RECORDS SUPPLIED section start
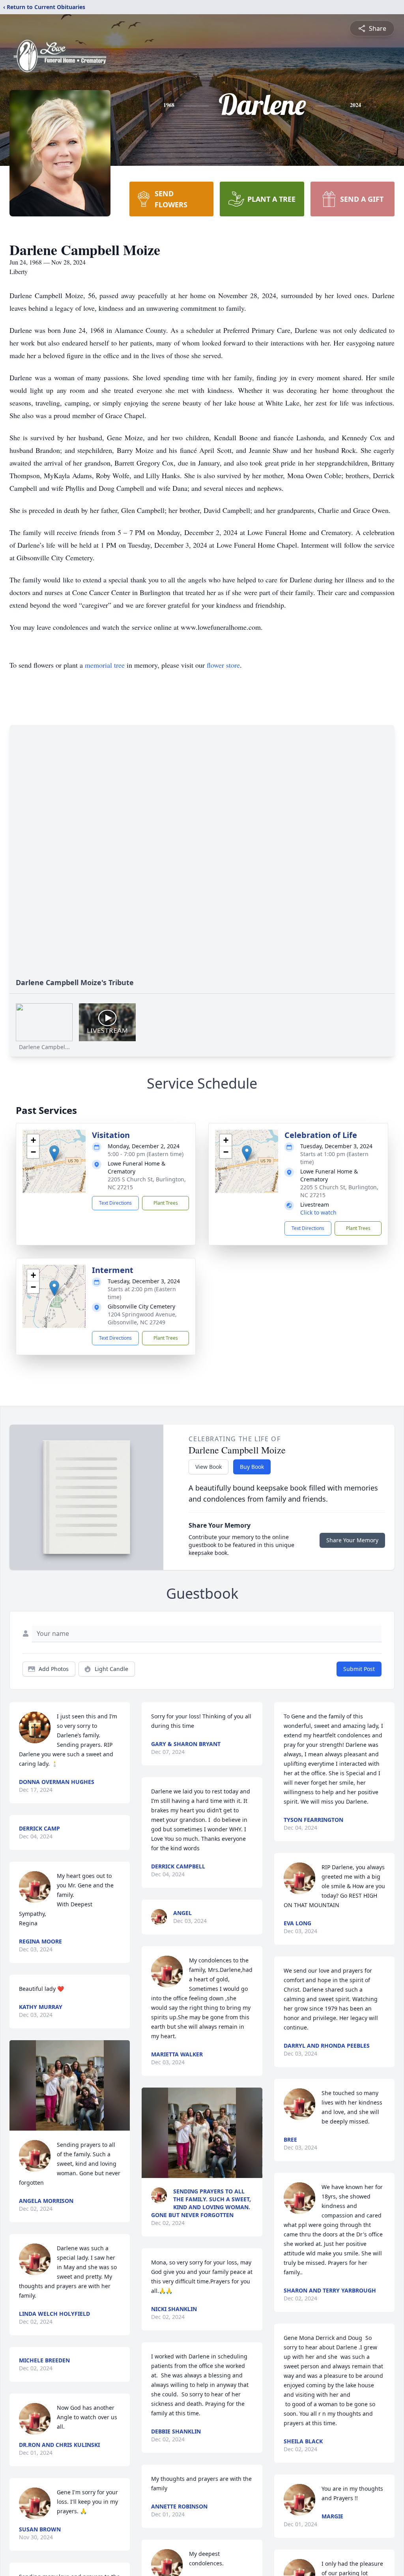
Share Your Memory (352, 1540)
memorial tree (105, 665)
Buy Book (252, 1466)
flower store (223, 665)
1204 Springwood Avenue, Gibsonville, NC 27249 (142, 1318)
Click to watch (318, 1212)
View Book (208, 1466)
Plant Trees (165, 1203)
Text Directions (115, 1203)
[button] (54, 1153)
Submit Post (359, 1669)
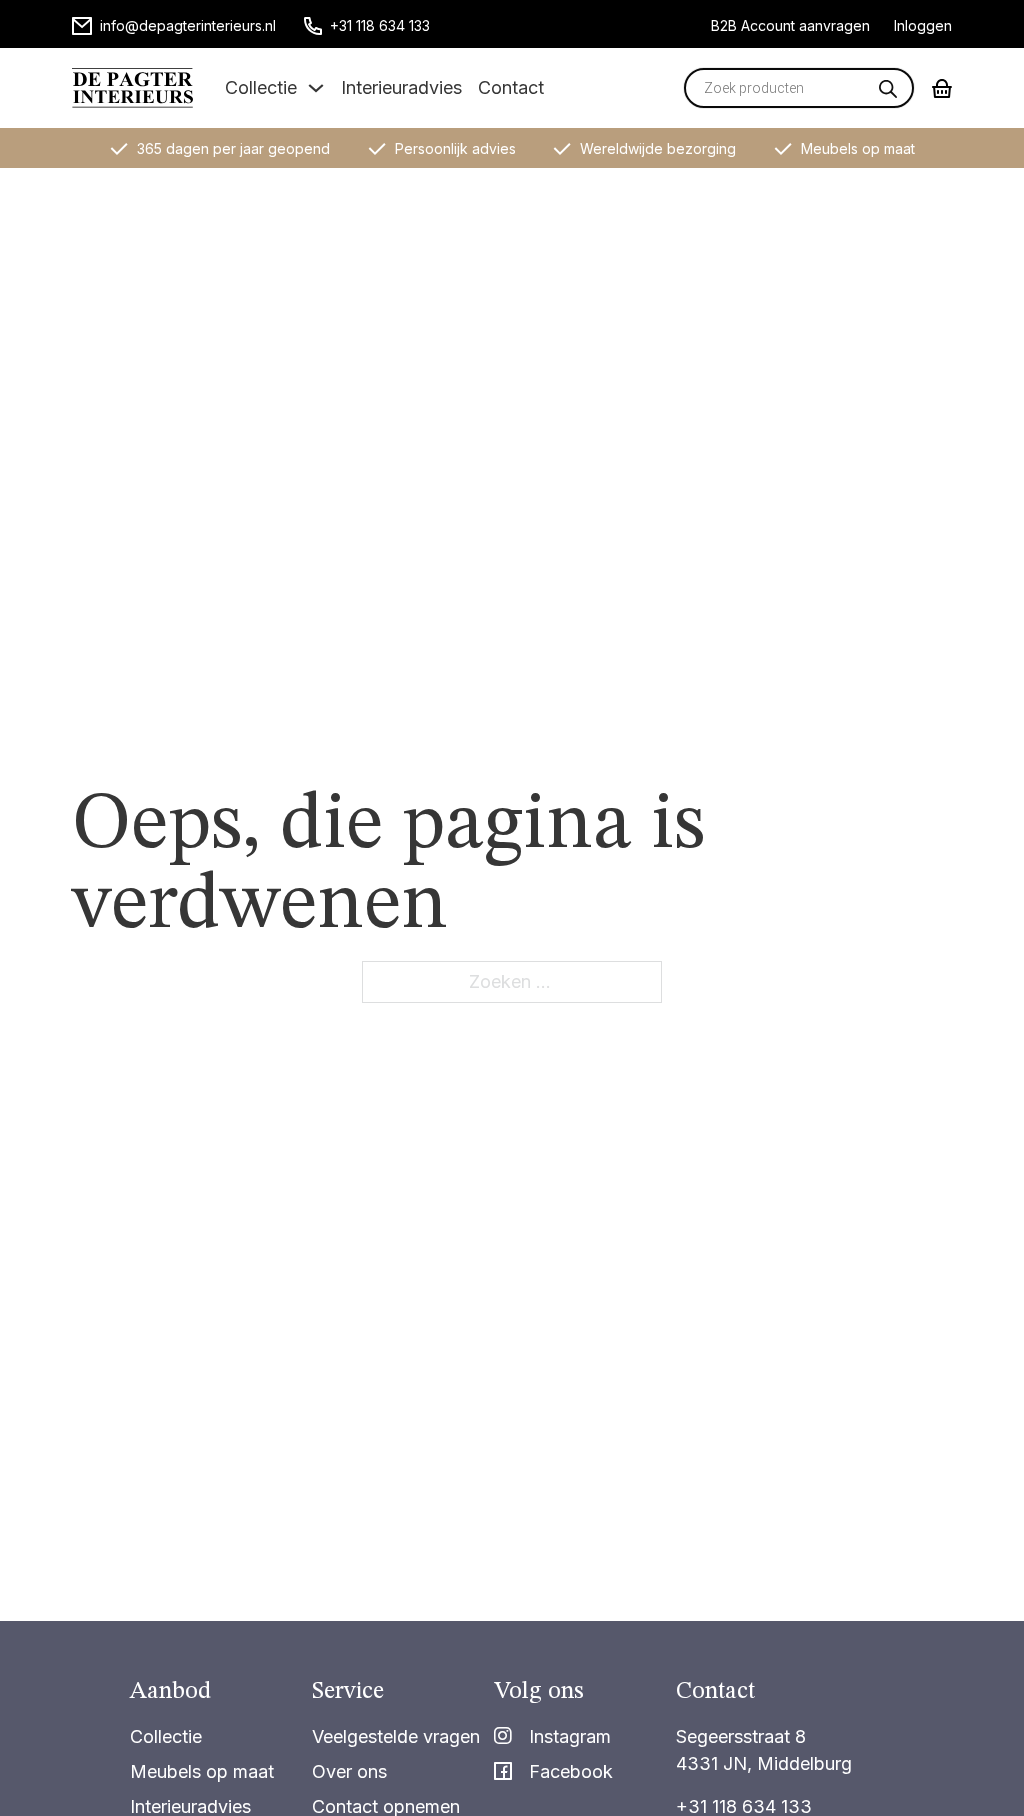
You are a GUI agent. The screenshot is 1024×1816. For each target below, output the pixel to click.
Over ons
RECORDS SUPPLIED section end
**PROBLEM DESCRIPTION**
Could you reproduce exactly, and only, the lines from the one containing "Submit Post (359, 1669)" through the end of the records above, both included, while leaving out the pictures?

**EXERCISE OUTPUT**
Submit Post (359, 1669)
You are a GUI agent. The screenshot is 1024×1816. For each target below, output the pixel to click.
Over ons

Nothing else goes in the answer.